### HOW TO COMPLETE THIS TASK:
Your task is to repeat exactly the lines from the one with "You are a GUI" through the end of the records, both included; please leave the pictures out.

========

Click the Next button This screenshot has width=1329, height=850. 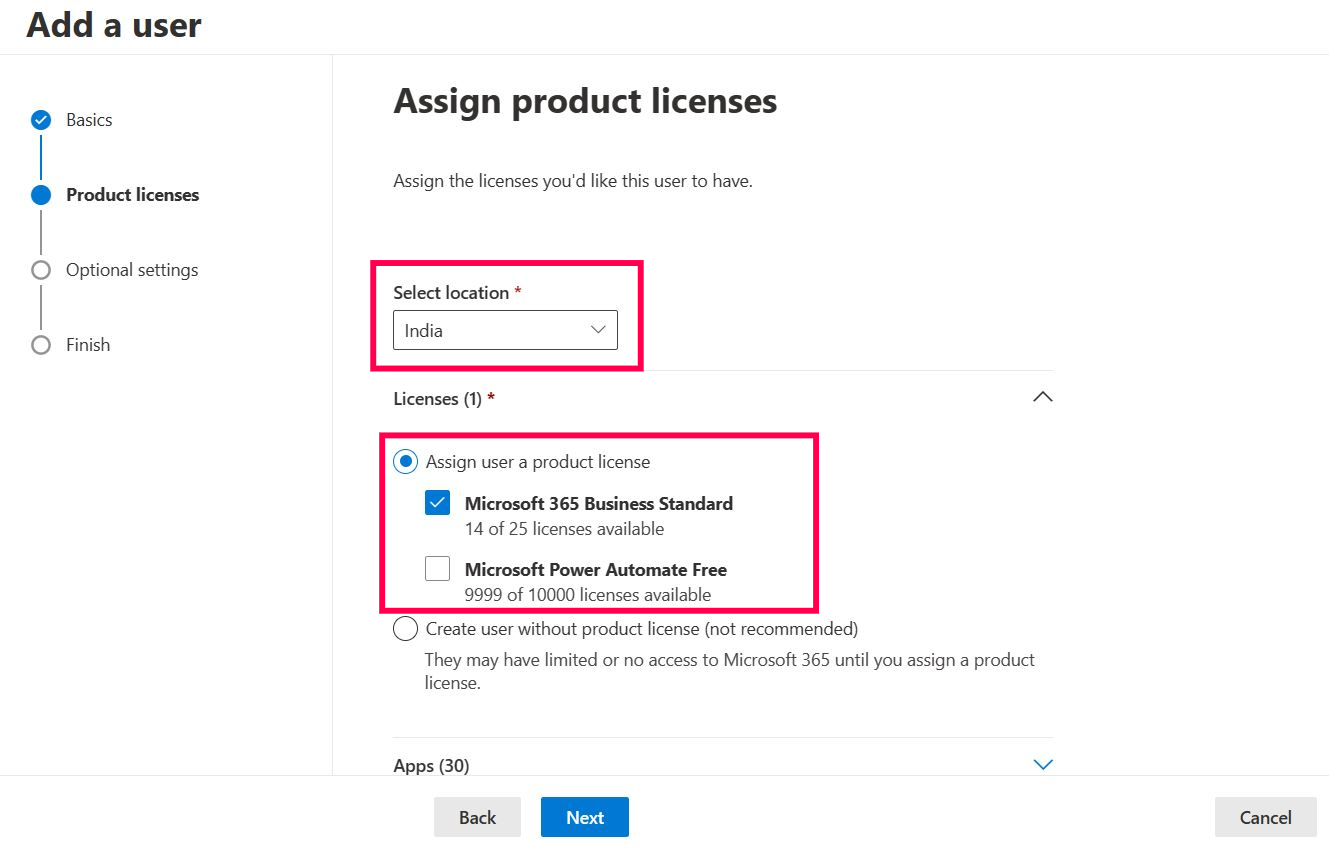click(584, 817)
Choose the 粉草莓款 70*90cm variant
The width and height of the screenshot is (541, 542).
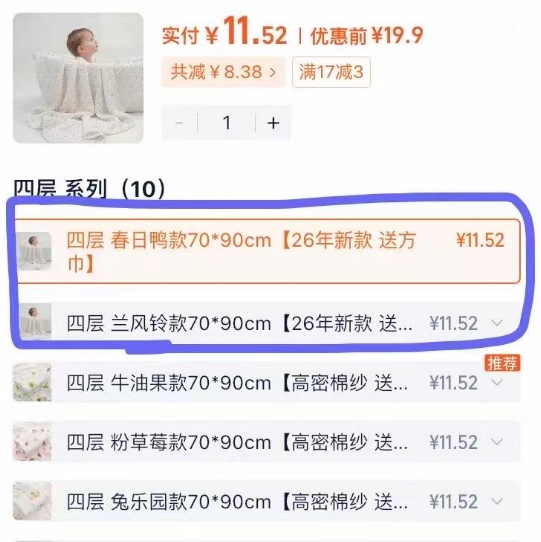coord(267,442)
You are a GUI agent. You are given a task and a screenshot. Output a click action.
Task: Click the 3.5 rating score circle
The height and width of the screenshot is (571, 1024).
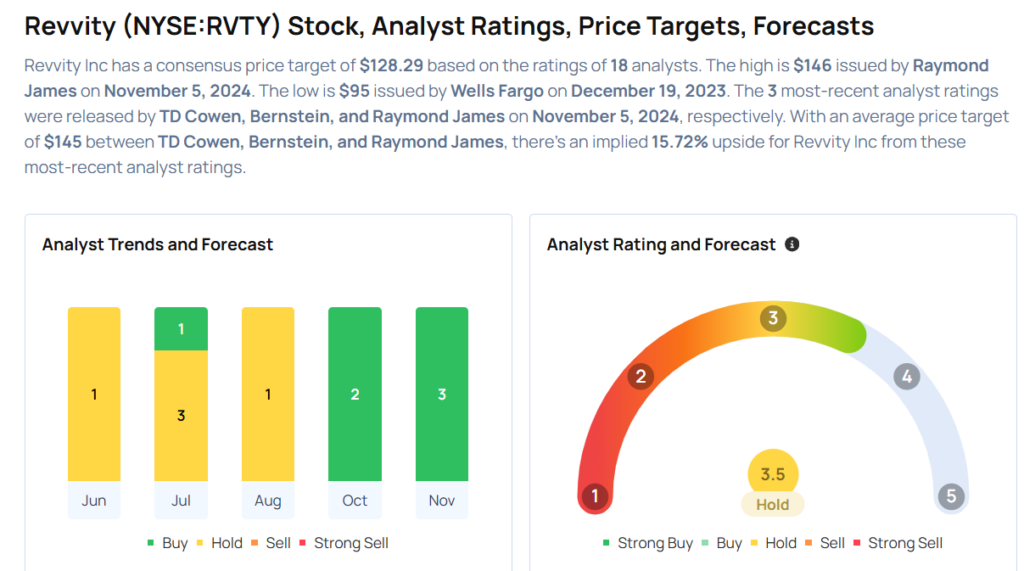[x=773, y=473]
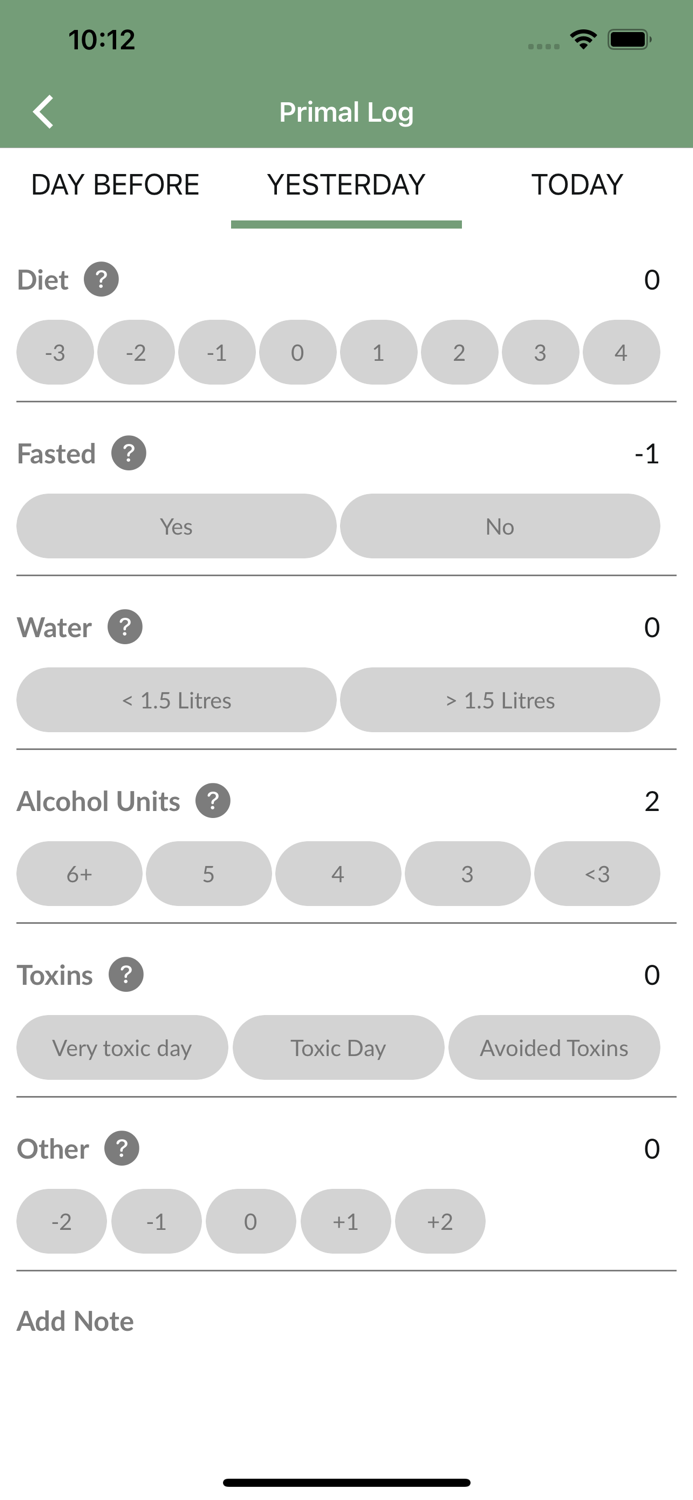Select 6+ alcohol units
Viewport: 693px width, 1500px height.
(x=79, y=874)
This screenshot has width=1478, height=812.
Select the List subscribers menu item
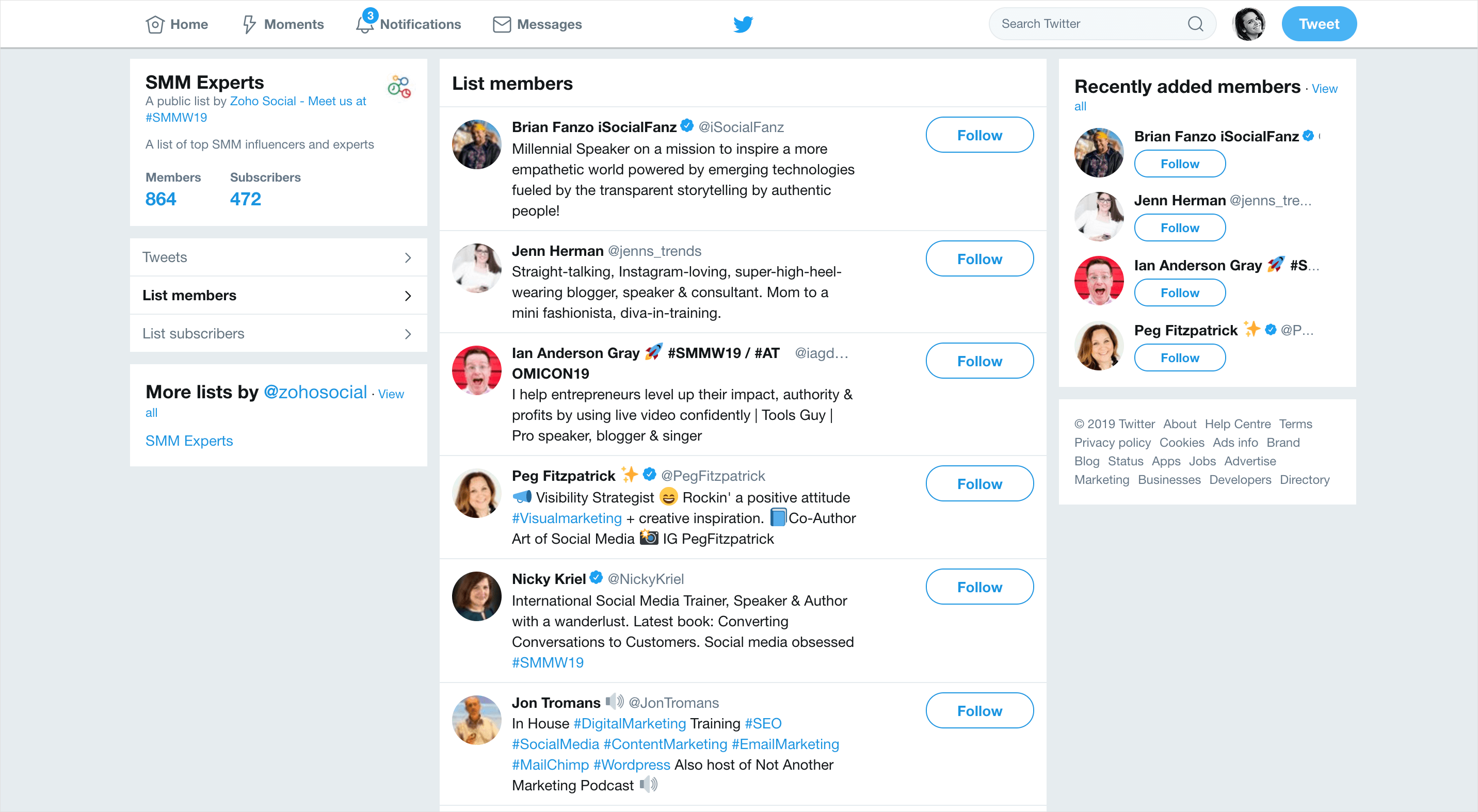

========

### SOLUTION FOR THIS PROBLEM:
You are a GUI agent. You are given a task and a screenshot. Output a click action.
Task: Click the 3.5 rating score circle
The height and width of the screenshot is (571, 1024).
[x=773, y=473]
Select 6+ alcohol units
Viewport: 693px width, 1500px height.
(x=79, y=874)
This screenshot has width=1478, height=812.
Select the List subscribers menu item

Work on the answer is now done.